For macOS
Hold a key. Speak. Your words appear.
Dictate is push-to-talk dictation for the Mac. Hold Fn, say what you mean, release, and the text lands in whatever app has focus. Recognition runs entirely on your Mac, so nothing you say leaves the machine.
Version 0.1.1 · macOS 26 or later · 4.2 MB · Notarized by Apple · Free · Installs as Dictate.app
Private by default
Every word is transcribed on your Mac's Neural Engine with Apple's on-device speech models. No account, no subscription, and no audio streamed to anyone's server. It works on airplane mode. This is the whole reason Dictate exists: dictation as good as the paid tools, without your voice leaving the machine.
What you get
Push-to-talk, or hands-free
Hold Fn (or Right ⌘, your choice) and release to insert. A quick tap instead of a hold locks dictation on for hands-free use. Tap again to stop and insert.
Types into any app
Mail, Slack, your editor, a terminal. Anywhere you can type, you can dictate. The text pastes into whatever field has focus, so there is no app to switch to and no transcript to copy out of somewhere.
It learns from your edits
Fix a mistranscribed word after it pastes and Dictate notices through the Accessibility API. Once it sees the same correction twice, it applies the fix for you before inserting. Undo a correction and it unlearns it. Password fields are never read.
Cleanup on your terms
Filler words like "um" and "uh" are stripped on-device. Past that, cleanup is a setting: off, Apple Intelligence on-device, or your own API key for Claude or any OpenAI-compatible local server. One rule holds no matter what: if a cleanup request fails, the raw transcript is inserted anyway. Dictation that eats your words is worse than no dictation.

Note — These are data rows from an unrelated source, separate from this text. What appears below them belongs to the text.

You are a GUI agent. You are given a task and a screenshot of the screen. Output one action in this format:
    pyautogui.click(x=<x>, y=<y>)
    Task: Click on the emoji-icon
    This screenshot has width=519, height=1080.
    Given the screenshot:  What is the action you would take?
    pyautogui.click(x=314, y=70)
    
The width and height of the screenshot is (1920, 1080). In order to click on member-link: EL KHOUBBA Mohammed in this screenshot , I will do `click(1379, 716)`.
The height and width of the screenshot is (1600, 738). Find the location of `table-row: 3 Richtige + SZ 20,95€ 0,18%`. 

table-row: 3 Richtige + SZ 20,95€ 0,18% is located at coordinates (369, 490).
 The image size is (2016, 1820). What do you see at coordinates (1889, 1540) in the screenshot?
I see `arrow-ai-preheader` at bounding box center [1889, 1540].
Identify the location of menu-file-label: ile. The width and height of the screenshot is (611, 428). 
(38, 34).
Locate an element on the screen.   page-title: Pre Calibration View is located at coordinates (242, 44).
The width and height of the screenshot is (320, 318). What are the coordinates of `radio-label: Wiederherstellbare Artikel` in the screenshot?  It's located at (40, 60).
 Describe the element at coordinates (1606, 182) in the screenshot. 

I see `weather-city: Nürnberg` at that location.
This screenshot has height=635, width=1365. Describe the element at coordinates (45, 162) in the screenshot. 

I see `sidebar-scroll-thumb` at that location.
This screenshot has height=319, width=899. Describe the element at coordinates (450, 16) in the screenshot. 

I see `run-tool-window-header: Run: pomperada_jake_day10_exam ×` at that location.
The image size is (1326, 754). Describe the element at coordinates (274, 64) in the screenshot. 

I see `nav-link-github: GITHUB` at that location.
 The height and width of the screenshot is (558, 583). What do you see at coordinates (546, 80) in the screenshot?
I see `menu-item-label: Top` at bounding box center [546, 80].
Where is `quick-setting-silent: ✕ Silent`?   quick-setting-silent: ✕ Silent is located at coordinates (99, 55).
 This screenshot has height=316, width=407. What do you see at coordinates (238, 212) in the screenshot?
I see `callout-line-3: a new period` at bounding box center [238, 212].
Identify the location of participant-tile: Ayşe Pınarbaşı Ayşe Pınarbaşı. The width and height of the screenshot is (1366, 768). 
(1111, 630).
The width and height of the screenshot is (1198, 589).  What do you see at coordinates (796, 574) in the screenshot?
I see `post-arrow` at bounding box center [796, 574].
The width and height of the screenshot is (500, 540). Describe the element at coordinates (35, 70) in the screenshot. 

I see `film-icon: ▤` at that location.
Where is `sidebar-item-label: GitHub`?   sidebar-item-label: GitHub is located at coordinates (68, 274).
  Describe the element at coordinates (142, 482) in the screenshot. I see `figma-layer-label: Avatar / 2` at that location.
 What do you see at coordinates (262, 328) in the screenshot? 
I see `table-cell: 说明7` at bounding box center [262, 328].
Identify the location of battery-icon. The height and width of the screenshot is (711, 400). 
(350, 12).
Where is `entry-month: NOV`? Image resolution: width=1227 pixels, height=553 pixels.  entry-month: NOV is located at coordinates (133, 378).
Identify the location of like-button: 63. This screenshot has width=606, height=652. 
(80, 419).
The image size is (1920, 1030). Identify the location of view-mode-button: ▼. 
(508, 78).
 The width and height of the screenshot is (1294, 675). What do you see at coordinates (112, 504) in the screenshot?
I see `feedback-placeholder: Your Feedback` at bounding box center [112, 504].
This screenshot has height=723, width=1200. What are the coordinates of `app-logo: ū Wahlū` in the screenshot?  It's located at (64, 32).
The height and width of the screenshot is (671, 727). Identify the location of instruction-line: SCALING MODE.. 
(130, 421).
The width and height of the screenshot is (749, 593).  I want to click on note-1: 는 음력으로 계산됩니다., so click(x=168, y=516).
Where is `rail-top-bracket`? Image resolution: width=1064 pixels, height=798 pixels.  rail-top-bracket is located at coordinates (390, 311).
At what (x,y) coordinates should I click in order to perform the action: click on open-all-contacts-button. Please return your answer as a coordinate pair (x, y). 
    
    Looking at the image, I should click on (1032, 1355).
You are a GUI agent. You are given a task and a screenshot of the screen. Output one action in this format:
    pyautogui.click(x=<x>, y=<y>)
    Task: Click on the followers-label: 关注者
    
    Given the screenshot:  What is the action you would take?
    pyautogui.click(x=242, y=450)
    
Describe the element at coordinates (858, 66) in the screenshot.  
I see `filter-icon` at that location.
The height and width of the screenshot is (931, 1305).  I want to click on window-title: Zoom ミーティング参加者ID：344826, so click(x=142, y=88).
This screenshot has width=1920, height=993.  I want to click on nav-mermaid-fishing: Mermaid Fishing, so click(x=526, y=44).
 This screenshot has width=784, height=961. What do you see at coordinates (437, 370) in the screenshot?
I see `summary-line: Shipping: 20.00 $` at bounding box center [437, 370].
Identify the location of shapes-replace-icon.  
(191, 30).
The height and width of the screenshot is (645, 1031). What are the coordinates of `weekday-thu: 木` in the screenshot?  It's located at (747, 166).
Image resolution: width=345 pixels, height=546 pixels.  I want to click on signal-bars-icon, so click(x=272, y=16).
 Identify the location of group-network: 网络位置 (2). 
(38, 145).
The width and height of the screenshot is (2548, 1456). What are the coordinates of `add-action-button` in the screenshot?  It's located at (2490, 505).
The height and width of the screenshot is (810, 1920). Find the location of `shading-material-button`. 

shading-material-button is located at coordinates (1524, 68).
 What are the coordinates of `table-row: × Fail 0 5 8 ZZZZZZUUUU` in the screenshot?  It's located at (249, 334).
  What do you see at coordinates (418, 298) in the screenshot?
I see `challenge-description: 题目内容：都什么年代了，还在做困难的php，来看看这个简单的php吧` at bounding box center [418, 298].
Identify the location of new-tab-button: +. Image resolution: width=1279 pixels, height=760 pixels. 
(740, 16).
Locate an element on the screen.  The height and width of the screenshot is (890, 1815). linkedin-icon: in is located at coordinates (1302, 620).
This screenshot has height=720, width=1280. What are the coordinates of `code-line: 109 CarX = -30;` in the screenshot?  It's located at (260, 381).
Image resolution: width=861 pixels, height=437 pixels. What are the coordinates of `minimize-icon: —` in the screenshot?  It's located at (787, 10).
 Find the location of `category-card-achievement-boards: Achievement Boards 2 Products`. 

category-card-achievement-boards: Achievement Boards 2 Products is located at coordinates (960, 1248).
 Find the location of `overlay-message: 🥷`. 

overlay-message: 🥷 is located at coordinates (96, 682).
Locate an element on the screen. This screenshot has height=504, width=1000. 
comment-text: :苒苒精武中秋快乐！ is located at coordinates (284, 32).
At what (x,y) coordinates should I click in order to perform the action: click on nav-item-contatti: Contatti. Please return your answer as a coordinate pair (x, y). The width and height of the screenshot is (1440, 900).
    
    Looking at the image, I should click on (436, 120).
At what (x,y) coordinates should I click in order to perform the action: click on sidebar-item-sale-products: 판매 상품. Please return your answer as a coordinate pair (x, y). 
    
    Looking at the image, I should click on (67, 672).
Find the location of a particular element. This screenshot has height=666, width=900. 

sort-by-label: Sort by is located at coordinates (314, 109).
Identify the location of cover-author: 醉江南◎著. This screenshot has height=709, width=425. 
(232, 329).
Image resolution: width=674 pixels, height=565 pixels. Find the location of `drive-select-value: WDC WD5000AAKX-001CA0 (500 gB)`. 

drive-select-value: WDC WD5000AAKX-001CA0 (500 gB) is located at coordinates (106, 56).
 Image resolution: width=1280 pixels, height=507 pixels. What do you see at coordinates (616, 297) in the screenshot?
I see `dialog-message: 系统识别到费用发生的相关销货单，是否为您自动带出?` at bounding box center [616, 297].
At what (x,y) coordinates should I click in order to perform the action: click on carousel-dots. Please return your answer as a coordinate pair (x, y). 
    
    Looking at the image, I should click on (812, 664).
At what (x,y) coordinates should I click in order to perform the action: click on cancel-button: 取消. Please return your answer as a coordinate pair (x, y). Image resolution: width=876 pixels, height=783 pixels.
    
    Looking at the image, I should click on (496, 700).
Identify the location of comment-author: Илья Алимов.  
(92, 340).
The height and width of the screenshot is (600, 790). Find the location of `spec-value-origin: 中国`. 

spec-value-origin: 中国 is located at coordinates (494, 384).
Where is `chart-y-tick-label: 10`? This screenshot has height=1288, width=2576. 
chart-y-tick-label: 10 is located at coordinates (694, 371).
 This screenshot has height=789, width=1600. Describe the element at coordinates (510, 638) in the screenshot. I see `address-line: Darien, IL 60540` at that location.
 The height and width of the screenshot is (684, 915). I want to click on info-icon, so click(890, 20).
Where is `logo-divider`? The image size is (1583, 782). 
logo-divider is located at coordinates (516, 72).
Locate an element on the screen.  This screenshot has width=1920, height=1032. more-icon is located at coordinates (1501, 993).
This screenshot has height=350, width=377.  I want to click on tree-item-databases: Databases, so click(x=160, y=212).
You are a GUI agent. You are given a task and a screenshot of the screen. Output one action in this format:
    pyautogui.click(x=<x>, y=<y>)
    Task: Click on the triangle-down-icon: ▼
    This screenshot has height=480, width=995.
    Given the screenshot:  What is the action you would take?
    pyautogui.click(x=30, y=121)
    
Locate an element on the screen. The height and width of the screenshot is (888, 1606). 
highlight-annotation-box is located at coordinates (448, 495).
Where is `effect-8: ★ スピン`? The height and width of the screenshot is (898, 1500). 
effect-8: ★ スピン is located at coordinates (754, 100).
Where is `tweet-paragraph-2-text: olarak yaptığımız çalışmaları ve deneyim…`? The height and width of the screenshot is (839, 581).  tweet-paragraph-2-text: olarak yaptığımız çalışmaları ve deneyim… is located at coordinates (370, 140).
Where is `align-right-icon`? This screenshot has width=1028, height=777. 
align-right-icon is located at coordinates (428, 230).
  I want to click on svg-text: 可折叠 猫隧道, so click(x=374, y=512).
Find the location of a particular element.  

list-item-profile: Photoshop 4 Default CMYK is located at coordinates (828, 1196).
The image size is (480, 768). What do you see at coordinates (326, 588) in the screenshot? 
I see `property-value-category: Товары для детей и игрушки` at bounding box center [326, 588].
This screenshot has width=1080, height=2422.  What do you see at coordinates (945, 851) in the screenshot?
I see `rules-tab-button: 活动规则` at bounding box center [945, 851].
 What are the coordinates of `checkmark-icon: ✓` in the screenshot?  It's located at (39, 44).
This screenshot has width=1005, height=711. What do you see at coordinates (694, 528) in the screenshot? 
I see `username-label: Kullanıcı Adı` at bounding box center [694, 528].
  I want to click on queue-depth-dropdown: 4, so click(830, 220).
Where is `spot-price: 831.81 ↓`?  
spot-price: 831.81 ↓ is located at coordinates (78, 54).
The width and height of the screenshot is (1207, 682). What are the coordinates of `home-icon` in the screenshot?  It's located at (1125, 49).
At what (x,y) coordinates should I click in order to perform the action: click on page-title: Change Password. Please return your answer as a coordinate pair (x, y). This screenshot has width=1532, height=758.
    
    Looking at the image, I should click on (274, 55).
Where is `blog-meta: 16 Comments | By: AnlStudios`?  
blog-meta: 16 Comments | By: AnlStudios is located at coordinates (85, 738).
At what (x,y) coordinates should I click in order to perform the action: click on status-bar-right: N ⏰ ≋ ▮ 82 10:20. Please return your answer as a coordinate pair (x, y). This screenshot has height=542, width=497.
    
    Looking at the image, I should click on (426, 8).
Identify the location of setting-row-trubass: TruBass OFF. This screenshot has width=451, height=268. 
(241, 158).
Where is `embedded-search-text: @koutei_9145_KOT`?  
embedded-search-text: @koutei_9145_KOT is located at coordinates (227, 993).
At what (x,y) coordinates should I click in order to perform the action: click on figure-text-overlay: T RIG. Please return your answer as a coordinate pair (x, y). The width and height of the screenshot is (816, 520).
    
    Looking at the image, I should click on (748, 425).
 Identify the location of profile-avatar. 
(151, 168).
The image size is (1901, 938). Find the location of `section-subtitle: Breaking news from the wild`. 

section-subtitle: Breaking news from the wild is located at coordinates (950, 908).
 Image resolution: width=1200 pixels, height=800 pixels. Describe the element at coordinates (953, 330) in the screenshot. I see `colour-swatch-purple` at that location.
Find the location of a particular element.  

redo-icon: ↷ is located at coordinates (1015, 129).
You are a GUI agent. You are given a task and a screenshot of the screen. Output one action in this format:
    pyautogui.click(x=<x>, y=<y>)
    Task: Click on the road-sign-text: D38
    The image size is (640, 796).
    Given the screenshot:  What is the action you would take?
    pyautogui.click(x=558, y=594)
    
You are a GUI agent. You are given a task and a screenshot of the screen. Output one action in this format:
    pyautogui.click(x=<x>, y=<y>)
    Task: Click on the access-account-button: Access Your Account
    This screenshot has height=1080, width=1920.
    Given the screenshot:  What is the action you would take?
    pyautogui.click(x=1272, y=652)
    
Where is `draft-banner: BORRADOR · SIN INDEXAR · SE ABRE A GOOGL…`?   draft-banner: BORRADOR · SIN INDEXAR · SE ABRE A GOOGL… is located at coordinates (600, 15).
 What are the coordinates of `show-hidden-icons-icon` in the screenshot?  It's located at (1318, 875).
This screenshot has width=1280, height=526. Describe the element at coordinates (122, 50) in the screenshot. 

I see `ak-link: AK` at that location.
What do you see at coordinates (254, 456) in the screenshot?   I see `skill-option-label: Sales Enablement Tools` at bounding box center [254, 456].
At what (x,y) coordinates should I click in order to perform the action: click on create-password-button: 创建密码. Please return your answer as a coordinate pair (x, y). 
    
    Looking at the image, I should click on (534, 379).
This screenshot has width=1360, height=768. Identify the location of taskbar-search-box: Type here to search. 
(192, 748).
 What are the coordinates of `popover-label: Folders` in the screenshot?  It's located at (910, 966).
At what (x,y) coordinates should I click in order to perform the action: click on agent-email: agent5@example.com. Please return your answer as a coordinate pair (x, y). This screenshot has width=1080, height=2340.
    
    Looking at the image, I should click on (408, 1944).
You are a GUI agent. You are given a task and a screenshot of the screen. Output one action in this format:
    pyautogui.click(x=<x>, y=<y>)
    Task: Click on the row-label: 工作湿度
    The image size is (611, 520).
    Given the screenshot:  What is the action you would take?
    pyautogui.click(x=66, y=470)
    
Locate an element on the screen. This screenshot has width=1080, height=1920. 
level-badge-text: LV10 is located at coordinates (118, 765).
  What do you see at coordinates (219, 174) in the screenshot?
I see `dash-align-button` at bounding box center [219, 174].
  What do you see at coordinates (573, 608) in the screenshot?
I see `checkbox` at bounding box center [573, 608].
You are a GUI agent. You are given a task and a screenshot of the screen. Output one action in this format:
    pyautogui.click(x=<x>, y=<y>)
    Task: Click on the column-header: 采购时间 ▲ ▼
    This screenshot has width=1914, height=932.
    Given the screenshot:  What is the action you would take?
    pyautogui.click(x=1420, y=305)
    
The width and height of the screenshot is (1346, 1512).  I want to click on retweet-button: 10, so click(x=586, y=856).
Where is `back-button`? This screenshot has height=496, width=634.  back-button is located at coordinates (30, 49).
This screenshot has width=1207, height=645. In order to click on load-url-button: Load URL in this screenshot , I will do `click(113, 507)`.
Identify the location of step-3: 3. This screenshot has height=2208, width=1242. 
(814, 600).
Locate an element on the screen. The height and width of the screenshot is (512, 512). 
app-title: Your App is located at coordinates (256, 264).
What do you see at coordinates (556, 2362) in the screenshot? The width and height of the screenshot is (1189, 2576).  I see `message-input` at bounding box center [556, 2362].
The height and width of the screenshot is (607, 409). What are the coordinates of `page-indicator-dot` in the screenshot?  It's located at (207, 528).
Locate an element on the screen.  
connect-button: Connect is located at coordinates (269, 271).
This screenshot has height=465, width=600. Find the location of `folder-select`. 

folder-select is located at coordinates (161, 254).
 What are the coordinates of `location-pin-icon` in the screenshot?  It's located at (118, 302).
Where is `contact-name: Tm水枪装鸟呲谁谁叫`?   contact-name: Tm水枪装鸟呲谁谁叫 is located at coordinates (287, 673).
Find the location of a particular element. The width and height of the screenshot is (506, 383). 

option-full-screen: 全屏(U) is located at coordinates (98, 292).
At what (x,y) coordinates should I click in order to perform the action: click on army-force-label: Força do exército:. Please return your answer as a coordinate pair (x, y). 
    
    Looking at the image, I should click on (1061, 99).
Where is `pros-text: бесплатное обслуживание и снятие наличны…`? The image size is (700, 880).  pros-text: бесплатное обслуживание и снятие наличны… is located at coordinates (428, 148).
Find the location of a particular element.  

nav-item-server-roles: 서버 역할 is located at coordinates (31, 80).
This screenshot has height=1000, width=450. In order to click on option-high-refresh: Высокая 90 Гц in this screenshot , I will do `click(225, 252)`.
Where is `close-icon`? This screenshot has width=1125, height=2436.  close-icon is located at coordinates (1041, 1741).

A HUD that shows it is listening
A floating pill shows your mic level and the live transcript while you speak, in one of five meter styles. Prefer no chrome? Hide the menu bar icon entirely and the hotkey still works.
Recent dictations
Press ⌃⌥⌘V for the last hour of dictations and click one to copy it. The history lives in memory only and clears when the app quits.
Dictate is open source, built on the VoiceKit Swift package. It is signed and notarized, collects nothing, and phones home to no one. It needs macOS 26, which is where Apple's on-device SpeechTranscriber lives.